▸ **TASK**: Please copy the lines from the one containing "Click the current" up to and including the one containing "tap(56, 117)", keeping all of their text. Raise every click coordinate by 40, and leave the pictures out.

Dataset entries
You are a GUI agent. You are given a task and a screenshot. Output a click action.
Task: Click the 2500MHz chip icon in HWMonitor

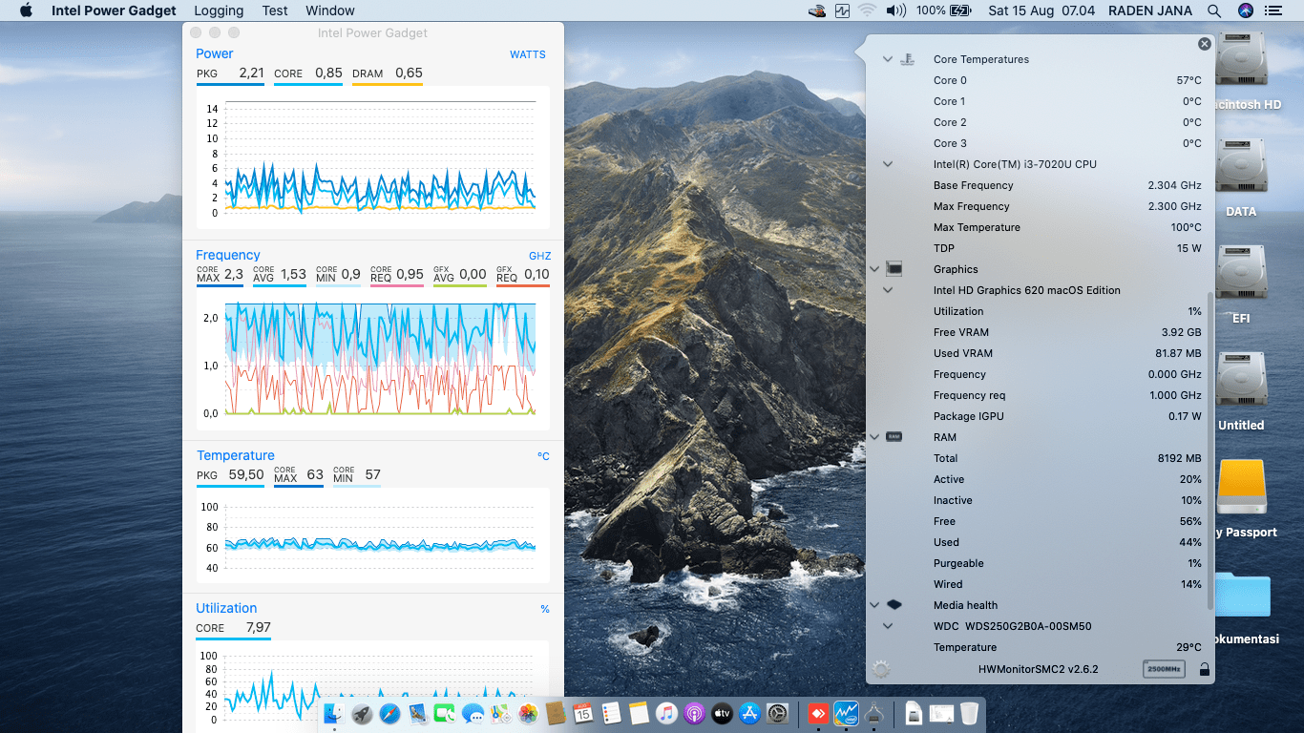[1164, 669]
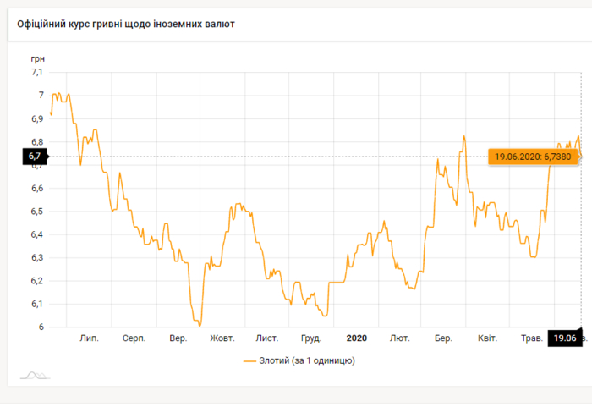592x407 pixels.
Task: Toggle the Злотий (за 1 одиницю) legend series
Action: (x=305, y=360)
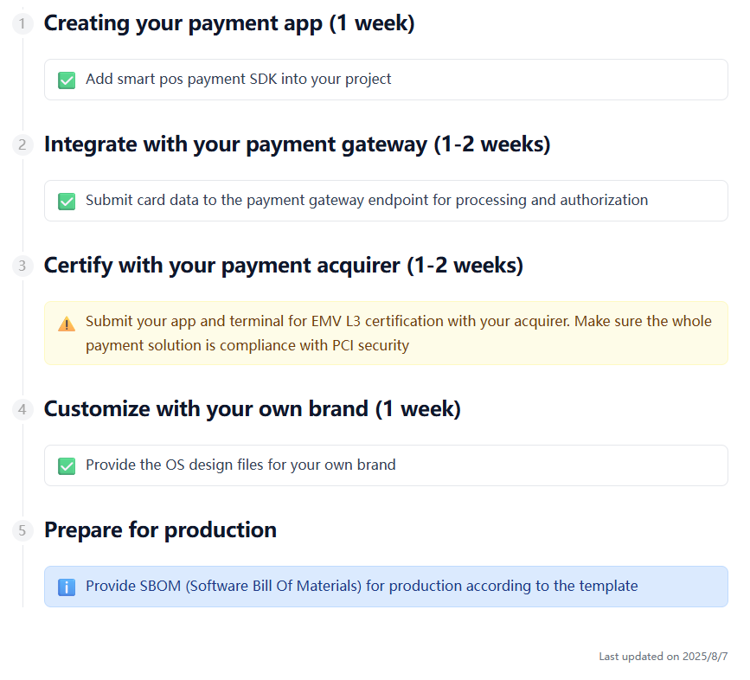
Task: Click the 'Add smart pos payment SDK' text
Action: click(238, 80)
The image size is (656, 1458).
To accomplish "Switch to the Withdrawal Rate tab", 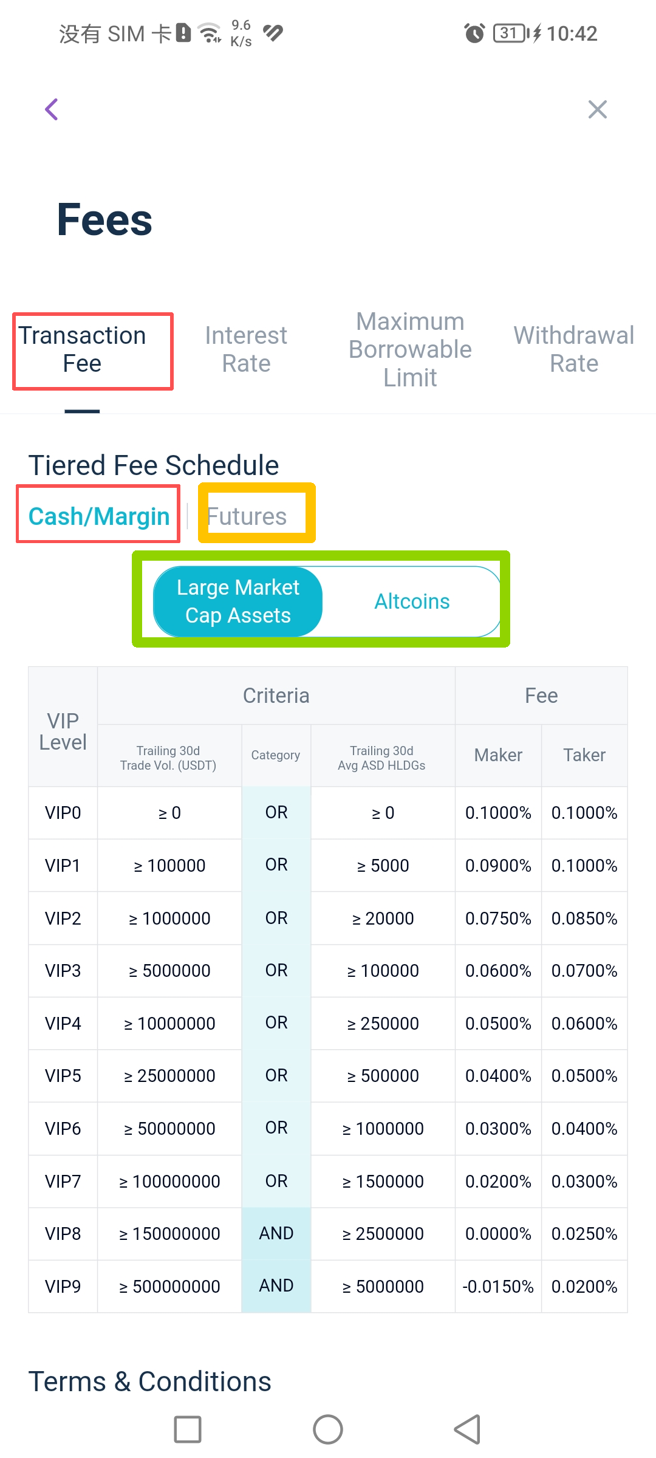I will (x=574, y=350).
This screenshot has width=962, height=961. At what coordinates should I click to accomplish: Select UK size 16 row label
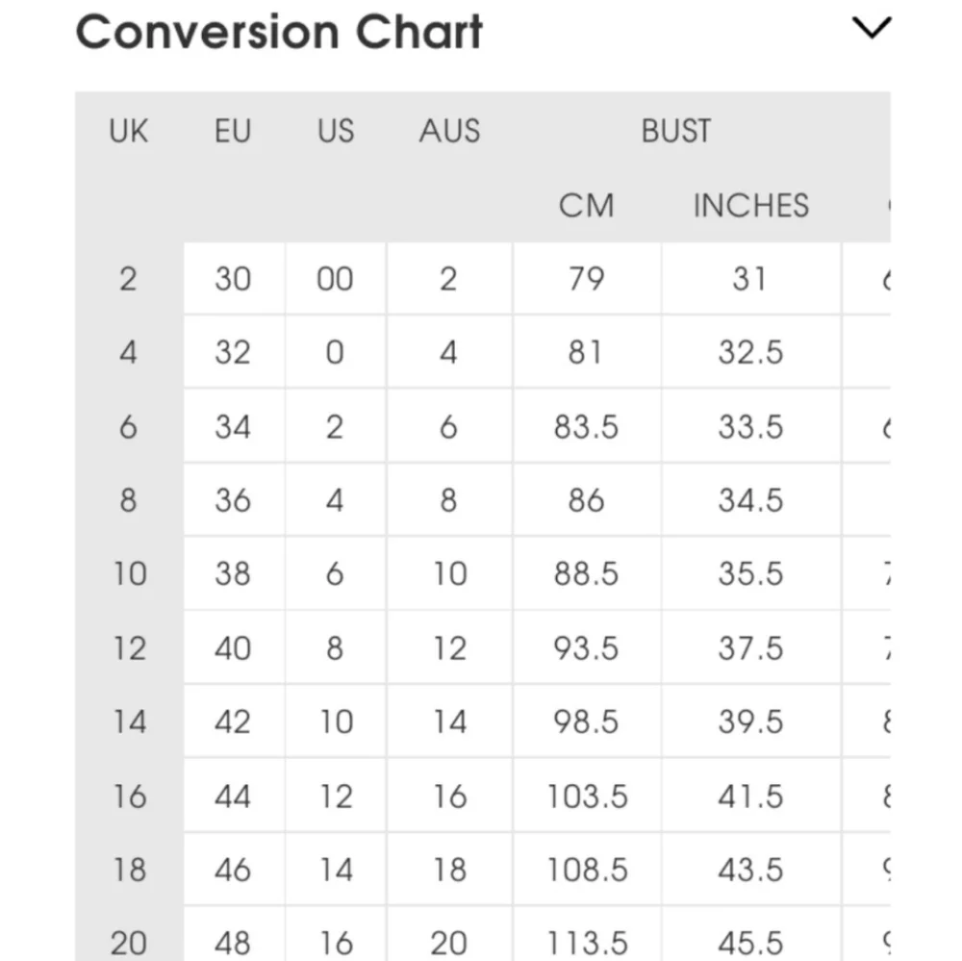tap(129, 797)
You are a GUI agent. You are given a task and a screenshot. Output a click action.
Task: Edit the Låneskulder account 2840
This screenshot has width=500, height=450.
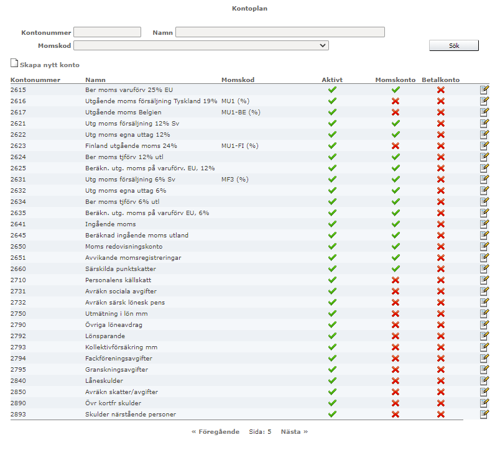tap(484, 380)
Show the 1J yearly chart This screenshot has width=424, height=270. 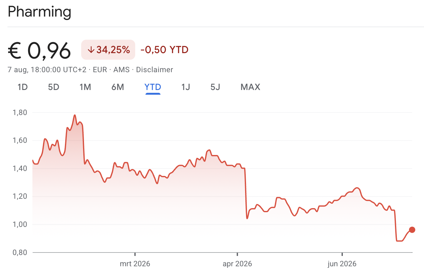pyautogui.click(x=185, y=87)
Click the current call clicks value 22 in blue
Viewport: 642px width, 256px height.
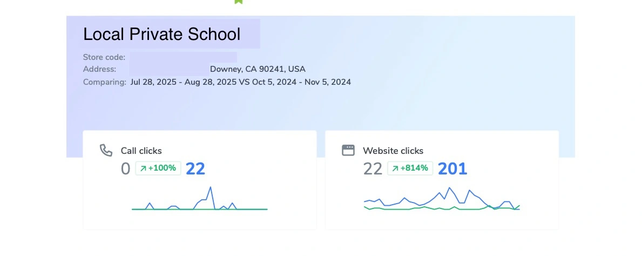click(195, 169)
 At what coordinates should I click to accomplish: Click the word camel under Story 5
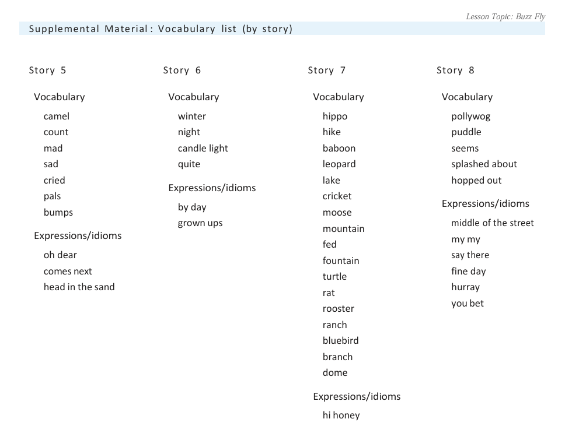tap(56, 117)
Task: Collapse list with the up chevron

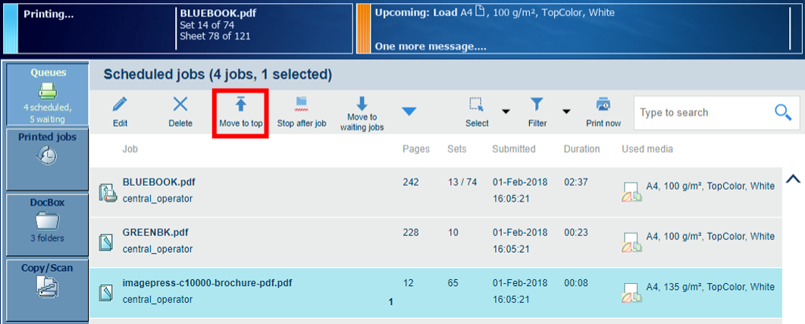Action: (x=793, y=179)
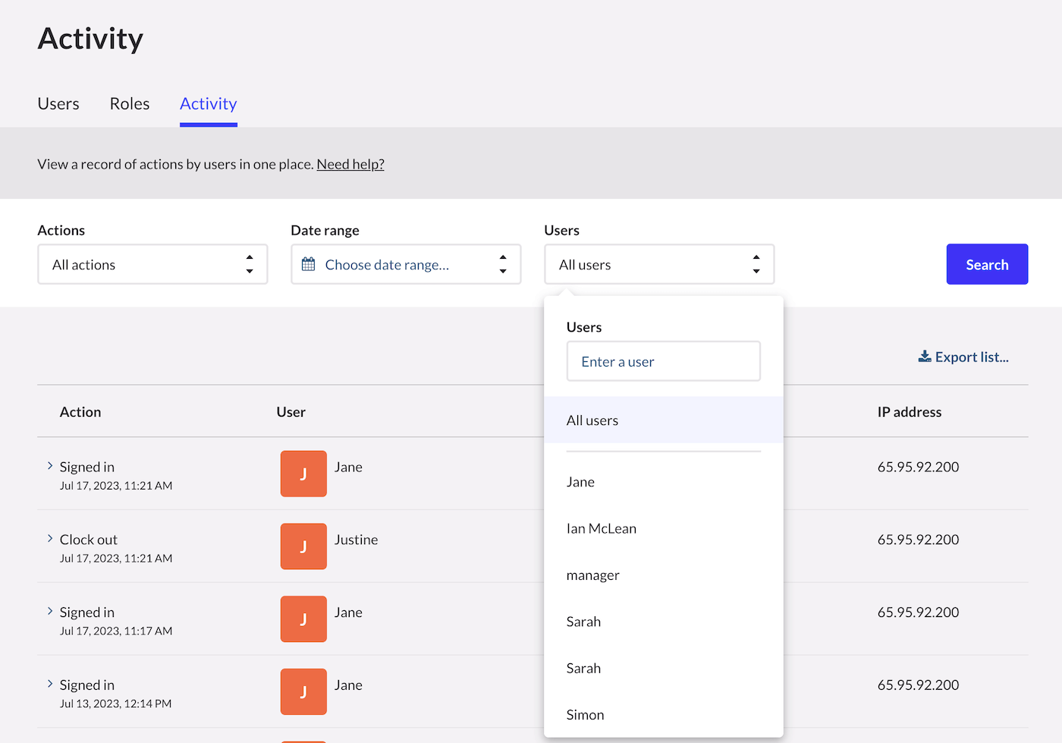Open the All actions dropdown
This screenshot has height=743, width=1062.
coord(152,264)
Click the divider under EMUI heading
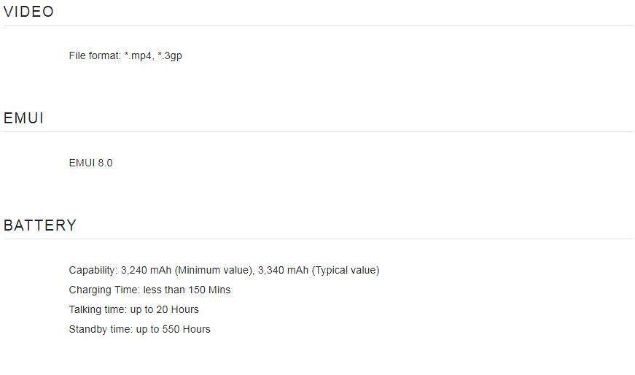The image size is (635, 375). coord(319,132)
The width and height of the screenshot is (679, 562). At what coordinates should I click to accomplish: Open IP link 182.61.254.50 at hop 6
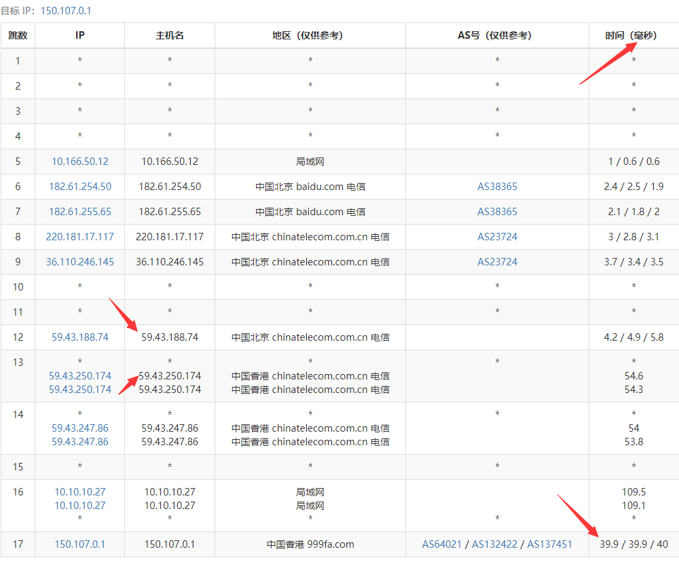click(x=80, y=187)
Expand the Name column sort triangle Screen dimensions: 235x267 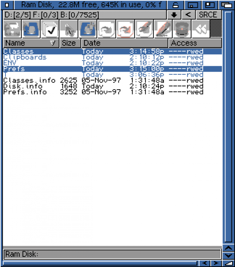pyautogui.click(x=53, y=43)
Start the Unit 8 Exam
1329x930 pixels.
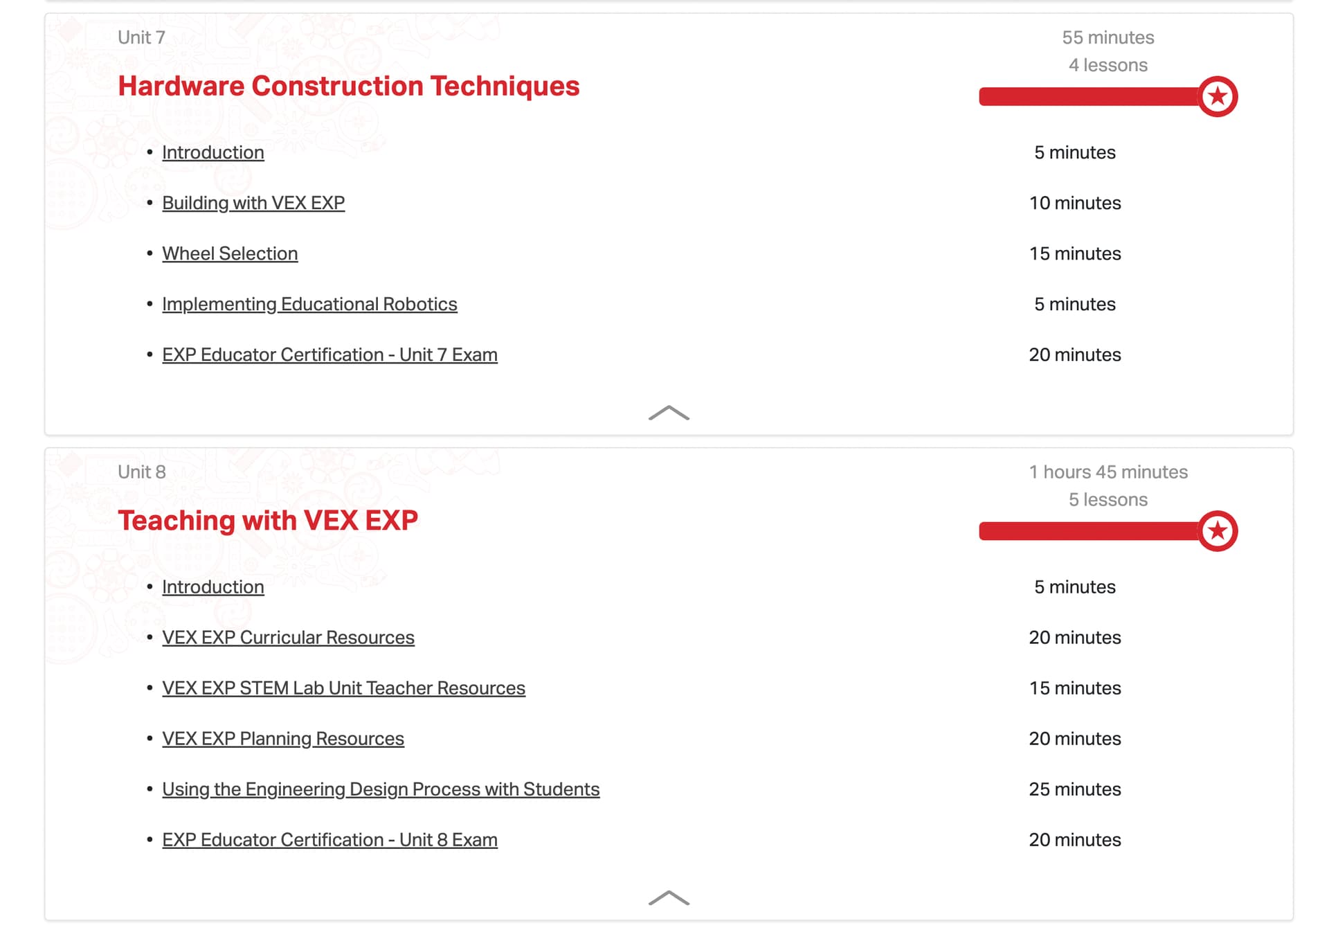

▸ **RESULT**:
Click the current call clicks value 22 in blue
Viewport: 642px width, 256px height.
click(235, 209)
 At what coordinates should I click to accomplish: Click the word camel under Story 5
tap(96, 157)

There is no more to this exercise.